As to the formula used, some have supposed that because we read in the Acts that persons were baptised 'to the name of the Lord Jesus,' the instruction given in Matthew 28:19 to baptise "to the name of the Father, and of the Son, and of the Holy Ghost," was superseded. but this does not follow: baptism is always to some person or thing. The disciples found at Ephesus had been baptised to the baptism of John, Acts 19:3; the Israelites had been baptised to Moses; and those baptised in the Acts were to the name of the Lord Jesus as Saviour and Lord; and there is no reason why this should not be combined with the words found in Matthew, and a person be baptised in the name of the Lord Jesus unto the name of the Father, and of the Son, and of the Holy Ghost. In Acts 2:38 the preposition is epi (en in MSS B,C,D); in Acts 10:48 it is en; and elsewhere it is eij.
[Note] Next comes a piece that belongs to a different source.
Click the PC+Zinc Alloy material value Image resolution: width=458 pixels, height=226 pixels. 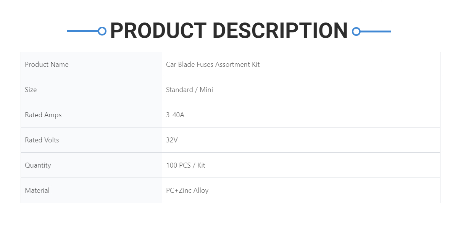[187, 190]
4. BAPTISED FOR THE DEAD. This occurs in 1 Corinthians 15:29. Some maintain that the Corinthian saints had fallen into the error of holding that if some of their number had fallen asleep without being baptised, others could be baptised for them, and that Paul was condemning this. but in the language he uses there is no condemnation. If 1 Corinthians 15:20-28 inclusive be read as a parenthesis, 1 Corinthians 15:18 explains 1 Corinthians 15:29; and 1 Corinthians 15:19 explains 30-32. Thus, if there be no resurrection, those "fallen asleep in Christ are perished . . . . else what shall they do who are baptised for the dead?" Why step into their place in the ranks, and be in jeopardy every hour, like soldiers in a war, if the dead rise not? What advantage was it for Paul to have fought with beasts at Ephesus if the dead rise not? The allusion in the 'jeopardy every hour' and in the 'fighting' is to those in danger, as soldiers in a war.